I dubbi sulla continuità normativa dell’articolo 570-bis c.p.

I dubbi sulla continuità normativa dell’articolo 570-bis c.p.

Con il decreto legislativo n. 21 del 1 marzo 2018, il legislatore delegato ha introdotto all’articolo 3 bis del Codice Penale il principio della “riserva di codice”, sulla base della quale “nuove disposizioni che prevedono reati possono essere introdotte nell’ordinamento solo se modificano il codice penale ovvero sono inserite in leggi che disciplinano in modo organico la materia”.

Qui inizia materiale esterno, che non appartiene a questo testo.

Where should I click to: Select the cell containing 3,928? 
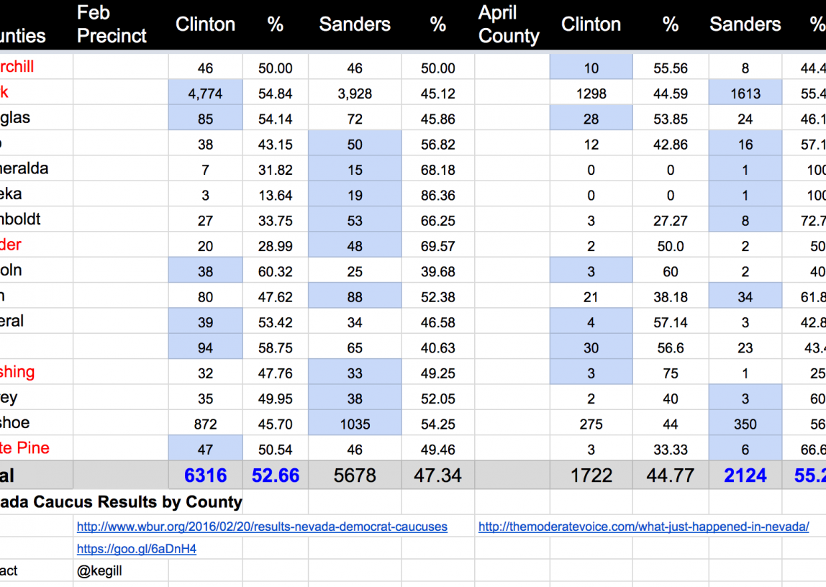tap(355, 94)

Al contempo, numerose disposizioni incriminatrici di singole leggi speciali sono state trasfuse nel Codice Penale, al fine di progredire nell’opera di riordino dell’ordinamento penale e di contrasto alla tecnica legislativa “a macchia di leopardo”, criticata da una parte della dottrina poiché considerata pregiudizievole per l’effettiva conoscenza dei precetti penali e delle relative sanzioni.

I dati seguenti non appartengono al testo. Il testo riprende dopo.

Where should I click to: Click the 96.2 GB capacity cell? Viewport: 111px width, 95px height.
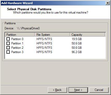(x=77, y=52)
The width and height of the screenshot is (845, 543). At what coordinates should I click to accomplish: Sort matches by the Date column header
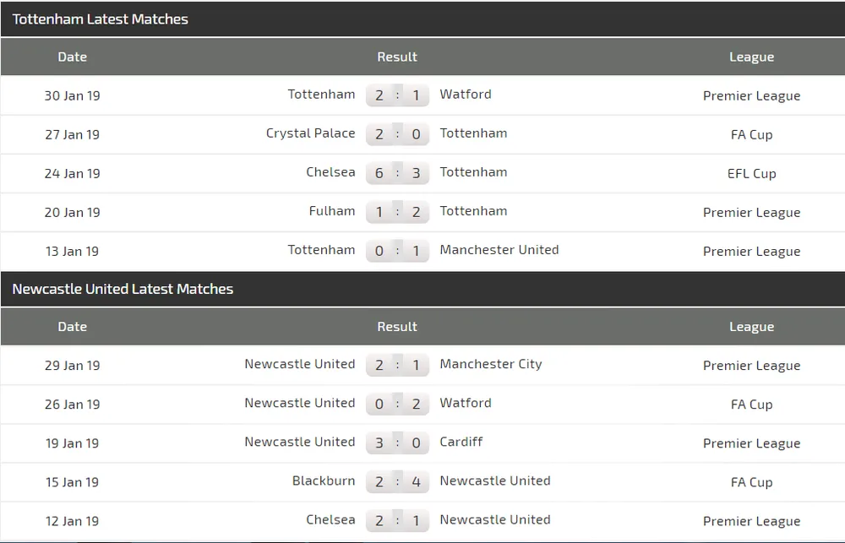click(x=72, y=57)
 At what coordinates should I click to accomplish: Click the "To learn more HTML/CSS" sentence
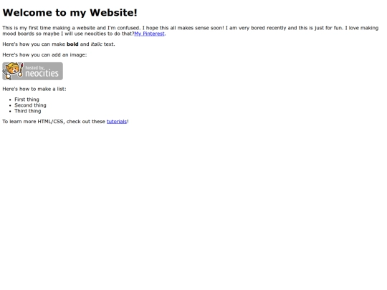[65, 122]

Ciò ha comportato il trasferimento nel nuovo articolo 570 bis c.p. dell’articolo 12 sexies della legge 898 del 1970 e dell’articolo 3 della legge 54 del 2006, disposizioni – ora abrogate – entrambe volte a sanzionare l’inadempimento degli obblighi patrimoniali posti a carico di un coniuge nei confronti dell’altro coniuge ovvero nei confronti dei figli.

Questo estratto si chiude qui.